> **Try it**: Everything in the listing below must be duplicated exactly.

> **Extracted material**:

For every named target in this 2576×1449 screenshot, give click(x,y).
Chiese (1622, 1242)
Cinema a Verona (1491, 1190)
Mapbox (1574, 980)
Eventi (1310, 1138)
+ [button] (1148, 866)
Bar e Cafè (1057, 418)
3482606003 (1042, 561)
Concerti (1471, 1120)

> **Answer below**:
For every named target in this 2576×1449 screenshot, give click(x,y).
Chiese (1622, 1242)
Cinema a Verona (1491, 1190)
Mapbox (1574, 980)
Eventi (1310, 1138)
+ [button] (1148, 866)
Bar e Cafè (1057, 418)
3482606003 (1042, 561)
Concerti (1471, 1120)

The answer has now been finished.